Most campaigns have a musical theme. Rick Santorum, who "suspended" his campaign for the Republican presidential nomination this week, might have selected the song "The Impossible Dream."
Mr. Santorum's dream seemed improbable, if not impossible, from the start. He lost his last Senate race and had been out of office -- and out of mind -- for the last few years; not exactly a platform on which one usually runs for president.
Political "experts" believed his chief foe, Mitt Romney, was unbeatable. Mr. Santorum played an important role by exposing some of Mr. Romney's weaknesses, but early enough that it will help Mr. Romney in the general election campaign.
Mr. Santorum was forced to "bear with unbearable sorrow" the health struggles of his daughter, Bella, and he did it with a grace that allowed others who are struggling with physically and mentally challenged children to identify with him. No one could credibly accuse him of being an elitist and out of touch with average Americans.
The former senator ran where others would not, or could not, go successfully.
Mr. Santorum is a decent man in an indecent age, preaching to a largely hedonistic culture about old-time values abandoned by many, perhaps even a majority, of Americans. At the very least, too many are indifferent to them. In doing so, he attempted to "right the unrightable wrong" and encourage others to be "better far than you are," even when their "arms are too weary."
Rick Santorum's greatest contribution to the Republican campaign may have been to force the now-presumed nominee, Mitt Romney, to the right. Mr. Romney claims he has always been a conservative, but he has had a difficult time convincing voters who were attracted to Mr. Santorum, whom they believed to be the true conservative in the race.
If Mr. Santorum ends up campaigning for Mr. Romney and brings his religious and conservative values voters with him, Mr. Romney will owe him in a big way, and that might make him an important power broker. He could also serve as a useful attack dog, snapping at President Barack Obama's heels. Should Mr. Romney choose to use him in that role, he could be an effective counter to Vice President Joe Biden, who has been engaging in demagoguery against Republicans in recent speeches.

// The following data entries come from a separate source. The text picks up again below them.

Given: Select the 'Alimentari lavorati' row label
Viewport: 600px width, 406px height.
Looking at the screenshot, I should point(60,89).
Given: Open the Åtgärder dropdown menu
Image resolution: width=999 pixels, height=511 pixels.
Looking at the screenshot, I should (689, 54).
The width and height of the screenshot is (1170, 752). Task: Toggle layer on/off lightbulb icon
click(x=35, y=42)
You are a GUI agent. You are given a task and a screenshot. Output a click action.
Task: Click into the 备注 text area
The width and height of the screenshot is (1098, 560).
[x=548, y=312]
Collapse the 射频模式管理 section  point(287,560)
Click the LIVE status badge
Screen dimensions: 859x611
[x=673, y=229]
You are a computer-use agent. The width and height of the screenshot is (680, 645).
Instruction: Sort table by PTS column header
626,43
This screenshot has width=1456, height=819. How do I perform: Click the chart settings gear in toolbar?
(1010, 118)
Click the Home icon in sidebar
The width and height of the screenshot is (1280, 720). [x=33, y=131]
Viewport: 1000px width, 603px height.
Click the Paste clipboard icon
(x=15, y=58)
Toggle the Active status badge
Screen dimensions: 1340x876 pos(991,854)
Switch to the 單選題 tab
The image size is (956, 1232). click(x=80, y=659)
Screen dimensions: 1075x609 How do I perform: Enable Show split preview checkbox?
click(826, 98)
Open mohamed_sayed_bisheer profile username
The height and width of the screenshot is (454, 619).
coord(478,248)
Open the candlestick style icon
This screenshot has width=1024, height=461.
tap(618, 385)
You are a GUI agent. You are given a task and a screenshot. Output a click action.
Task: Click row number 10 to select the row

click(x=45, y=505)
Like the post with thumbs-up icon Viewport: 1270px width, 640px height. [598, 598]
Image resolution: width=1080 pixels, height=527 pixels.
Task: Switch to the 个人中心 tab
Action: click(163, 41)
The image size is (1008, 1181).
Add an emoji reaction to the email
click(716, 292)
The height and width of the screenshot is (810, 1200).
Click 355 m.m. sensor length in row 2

Though Mr. Santorum did not mention Mr. Romney in his campaign suspension announcement, Mr. Romney mentioned Mr. Santorum in a brief statement. Mr. Romney said of his now former rival, "He has proven himself to be an important voice in our party and in the nation. We both recognize that what is important is putting the failures of the last three years behind us and setting America back on the path to prosperity."
If Mr. Santorum reciprocates, maybe not immediately, but eventually, the healing of the divisive primary campaign will have been achieved. If Mr. Santorum does the job well enough, he could find himself in a Romney cabinet, say, secretary of Health and Human Services, where he could focus on those moral and cultural issues about which he cares so much. Or, he might even be Mr. Romney's choice for vice president. There have been stranger bedfellows in American politics.
Mr. Santorum as vice president really would be an impossible dream, but if elected he would have come very close to almost reaching "the unreachable star."